# SET EXERCISE 1:
In the article on sensitive data in the cloud, rewrite the passage that begins with "Aug 30 2010" and ends with "protect sensitive data?", swapping "cloud computing" for "hosted computing".

# SELECTED EXTRACT:
Aug 30 2010

Organizing sensitive data in the cloud

There’s a tremendous buzz today about cloud computing, but before outsourcing your critical business systems to the cloud let’s review some security concerns.

The most critical business applications deal with corporate HR, finance, credit card, and other sensitive data. If any of this information is compromised lawsuits may ensue and your corporate brand is tarnished. This is a nightmare that could lead to customers avoiding purchasing your products or services. How can cloud computing effectively protect sensitive data?

There are three areas that need to be addressed to effectively push your applications into the cloud:

Let’s start with defense in depth.

First, put sensitive data in a second tier of firewall segments behind the main corporate firewalls. This second-tier firewall and corresponding network shields sensitive applications and their data from being easily accessed if the Web-facing firewalls are breached. For example, let’s look at grocery stores. It would be wise to deploy at least four firewall/network segments: one for HR data, one for financial data, one for credit card PCI (Payment Card Industry) data, and one for services that the other segments share. The segment containing services that are shared could contain common support services such as network and systems management, encryption and PKI functions, access control services, and security event management functions.

Another architectural implementation that protects corporations from internal data theft is the creation of a Tunneling Access Protocol. The Tunnel Access Protocol is an access control function that forces all administrators to log information before they perform administration on segment systems. Hence, all administrative access is tracked, discouraging internal theft of information

The second area that needs addressing is the analysis needed to determine successful migration of the application to behind the cloud’s second-tier firewalls. I recommend starting with the application design document first. It gives you a big-picture understanding of which business need the application performs, what middleware is used, what databases are used, and what protocols it uses. It also often contains the logical architecture.

# SET EXERCISE 2:
From the records, pull out each line that contains the string "dropdown".

# DATA PROVIDED:
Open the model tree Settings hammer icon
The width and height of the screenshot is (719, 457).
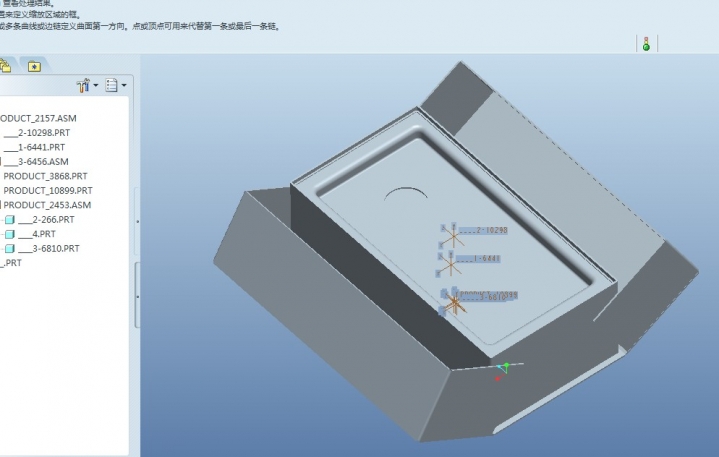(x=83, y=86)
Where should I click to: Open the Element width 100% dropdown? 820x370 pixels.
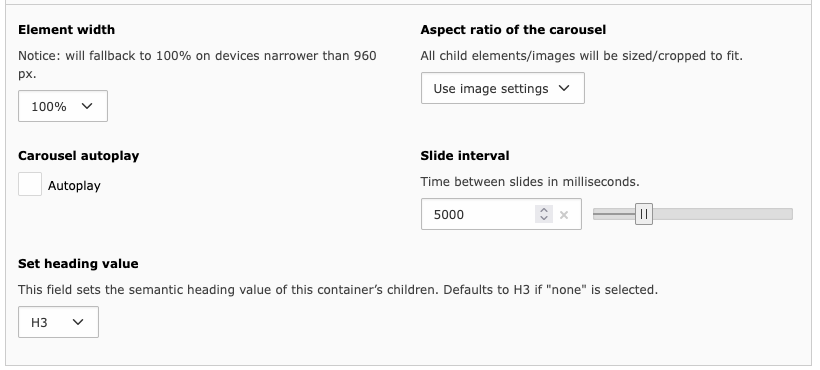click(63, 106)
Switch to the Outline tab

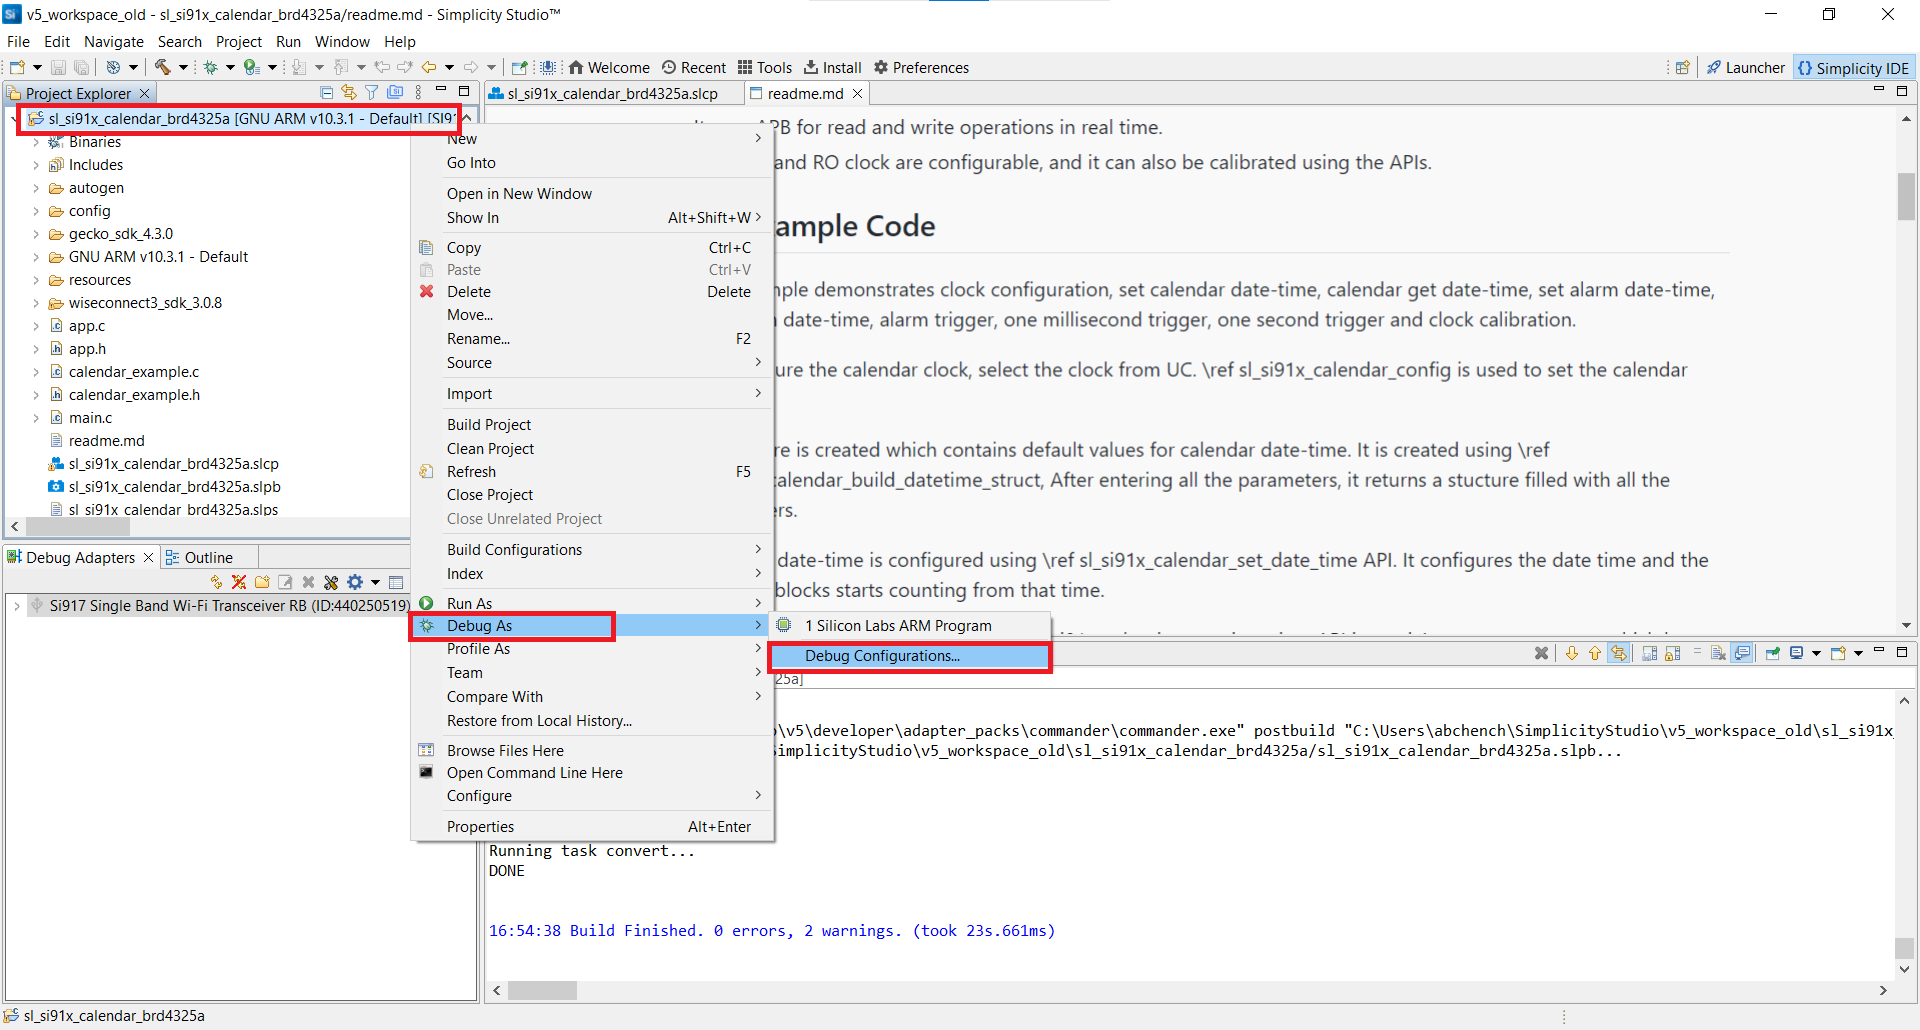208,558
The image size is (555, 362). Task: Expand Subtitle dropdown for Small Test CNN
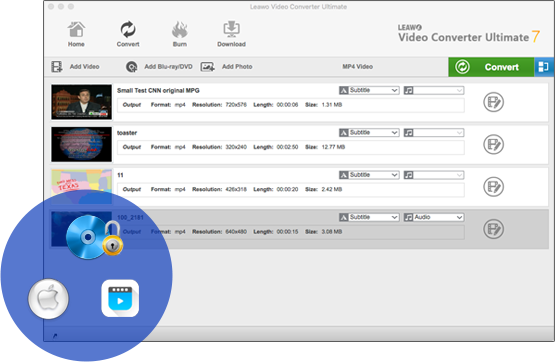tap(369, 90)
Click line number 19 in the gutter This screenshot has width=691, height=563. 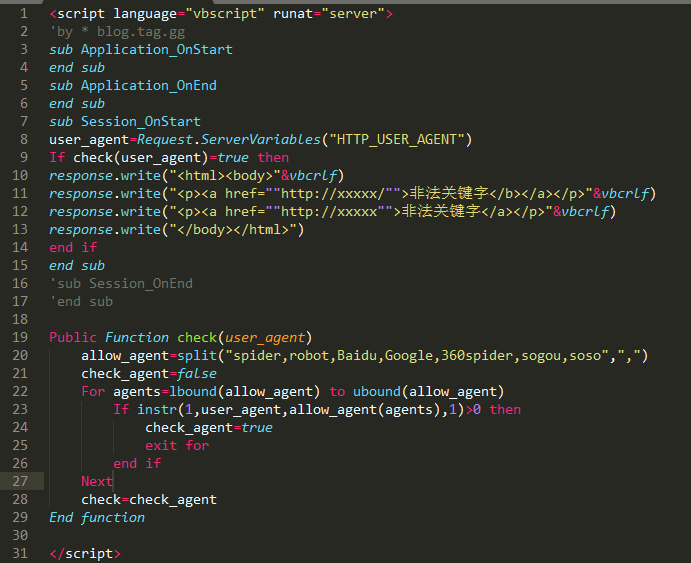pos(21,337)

# CORRECT RESULT 1:
Aug 30 2010

Organizing sensitive data in the cloud

There’s a tremendous buzz today about hosted computing, but before outsourcing your critical business systems to the cloud let’s review some security concerns.

The most critical business applications deal with corporate HR, finance, credit card, and other sensitive data. If any of this information is compromised lawsuits may ensue and your corporate brand is tarnished. This is a nightmare that could lead to customers avoiding purchasing your products or services. How can hosted computing effectively protect sensitive data?

# CORRECT RESULT 2:
Where should I click to: Open the Element width 100% dropdown? 820x370 pixels.
The image size is (555, 362). Task: Expand Subtitle dropdown for Small Test CNN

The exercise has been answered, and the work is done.